SAINTS have told Spurs how much they will need to divvy up to sign Dean Richards.

But you can't put a price on what Stuart Gray needs at the moment.

The Saints boss is hungrily chasing a striker but what he really needs is that certain, indefinable something that can't be bought on the transfer market.

Oh, that it could be bought off supermarket shelves; a bottle of belief, a carafe of confidence, a packet of poise.

To view Saints' third defeat, simply insert a video tape of the previous two and press 'Play'.

They play well, match the opposition for much of the game, create chances, don't take them, and then pay the price as the opposition score twice to take the cigar.

The 0s in the goals for and points column are staring out like a pair of specs, and Gray knows what he has to do to prevent Saints season becoming a game of catch-up. Three games isn't the time to start having the vapours, but a pattern is emerging.

As the Big Grudge Match, it hardly lived up to the Ali-Frazier showdowns, and what was almost pre-determined to the point where you could put your house on it was the fact that Richards would have a stormer.

He was probably the best player on view, narrowly edging out Teddy Sheringham who used all his ways and wiles in the way that Saints would love to be able to employ Matthew Le Tissier.

To try and win the tactical mind-game, Gray tweaked his line-up into a flexible 4-3-3, with the effect that in the first-half certainly, Spurs wing-backs were employed almost full-time on defensive duties.

Saints had width, and with Jo Tessem given licence to break forward Saints looked more innovative and flexible than at any time this season.

But all that enterprise was discarded like unwanted baggage in the last third. In the box, Saints had nothing to declare, and as the chances were created it was clear they needed someone with a bit of devil and derring-do in the box.

Inevitably, Richards provided Neil Sullivan's hairiest moment with a beefy header from Rory Delap's long throw, the keeper's parry falling just behind Uwe Rosler.

Rosler himself powered one header straight at Sullivan, while Marian Pahars failed by millimetres to make contact with Kevin Davies's cross, but might have done so had he more belief and confidence to gamble on his ability.

And that was the tale of Saints up front, where they lacked that self-belief, summed up by one second-half break where Spurs were caught short-handed three-on-three.

Pahars, though, passed the ball and responsibility instead of committing Goran Bunjevcevic, who was back-pedalling faster than an Italian tank regiment, and, even then, Davies failed to run Ledley King from out wide, and the chance was frittered away.

Self-belief is something Sheringham has in skip loads. At 35, he is proof that there's no point in growing old if you don't get wise. Finding all paths up front blocked like a Foot and Mouth restriction order by Richards and Tahar El-Khalej, he dropped back into that nasty no-man's-land which dares central defenders to come out and leave a gap behind them.

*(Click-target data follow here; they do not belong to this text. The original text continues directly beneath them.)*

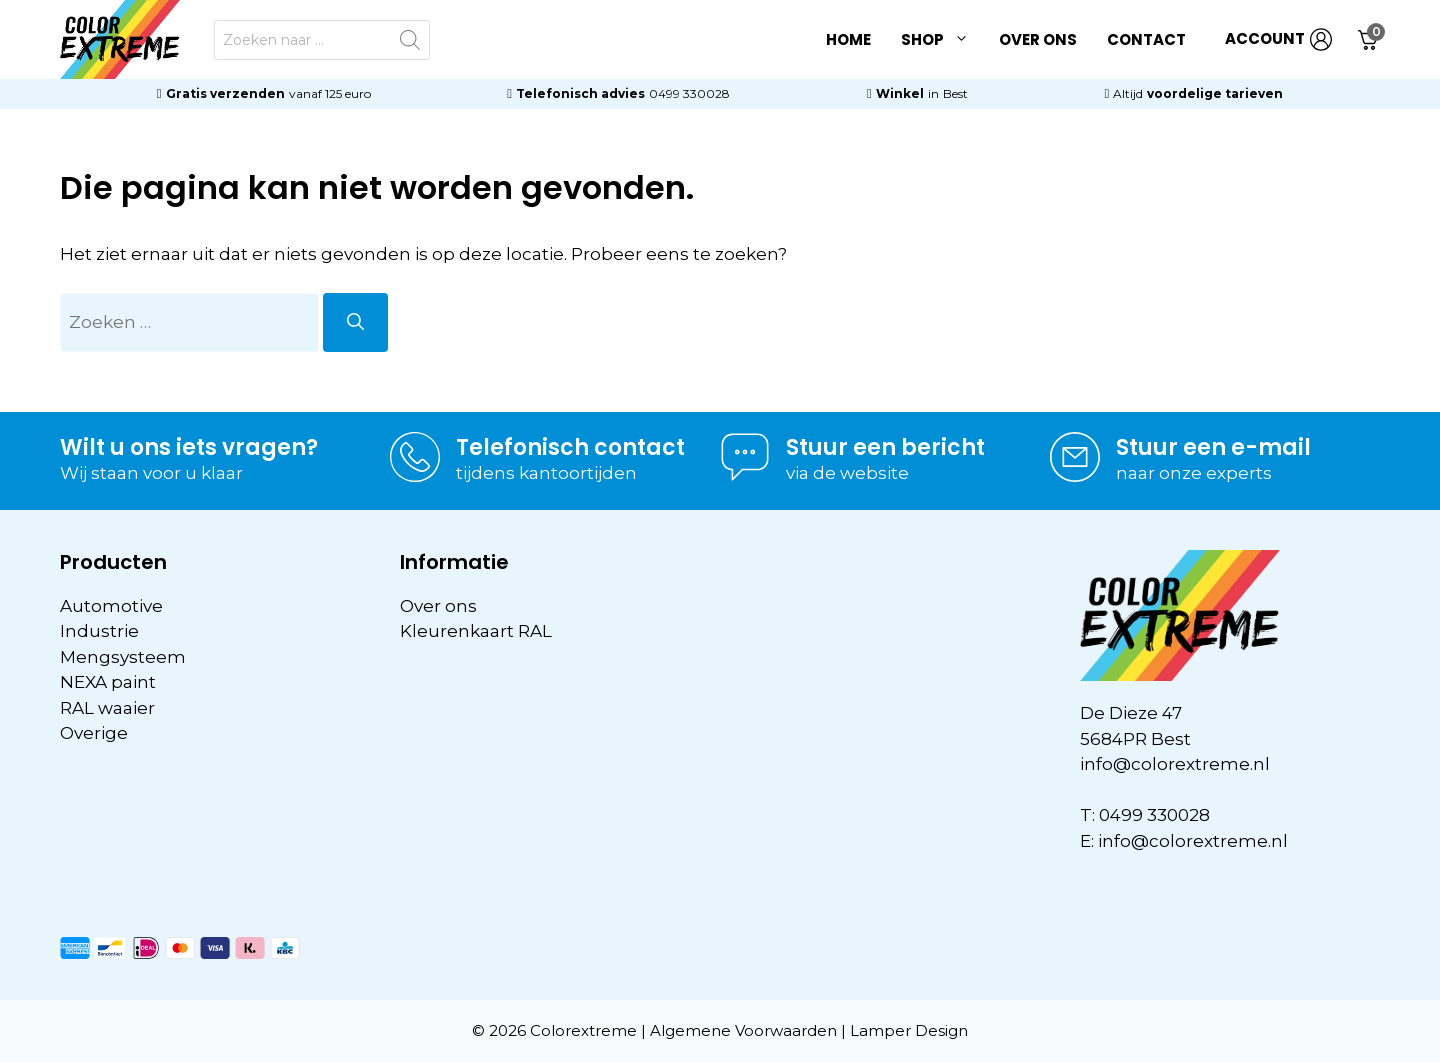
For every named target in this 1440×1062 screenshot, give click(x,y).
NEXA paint (108, 682)
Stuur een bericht (885, 447)
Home (848, 39)
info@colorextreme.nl (1175, 764)
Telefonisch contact (570, 447)
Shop (942, 40)
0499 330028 (689, 93)
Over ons (1038, 39)
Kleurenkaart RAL (476, 631)
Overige (94, 733)
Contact (1146, 39)
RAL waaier (107, 708)
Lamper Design (909, 1030)
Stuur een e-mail (1213, 447)
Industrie (99, 631)
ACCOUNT (1278, 39)
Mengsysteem (123, 657)
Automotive (111, 606)
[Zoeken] (355, 323)
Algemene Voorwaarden (743, 1030)
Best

It was Darren Anderton who opened Saints up for Les Ferdinand to side-foot a first-half volley against Paul Jones cross-bar, but that was the closest Spurs came against a stubborn Saints defence in which Richards and El-Khalej asked all the questions asked of them.

Spurs twigged Saints' lack of punch, and released men from sentry duty. And after 75 minutes, Saints were guilty of almost criminal neglect as the recently introduced James Beattie failed to track Christian Ziege, who had a standing start, to muscle his way past Rory Delap and dink the ball around Jones with the outside of his left boot.

When Saints go behind there appears no way back, and Sheringham was inevitably involved in the second goal, dropping deep to receive Gary Doherty's pass and laying the ball into the path of Simon Davies to take on the burst and finish.

Only a miraculous point-blank save by Jones from Ferdinand's header denied Spurs a third, which would have been harsher on a Saints side who will find it hard to survive on a diet of hard-luck tales.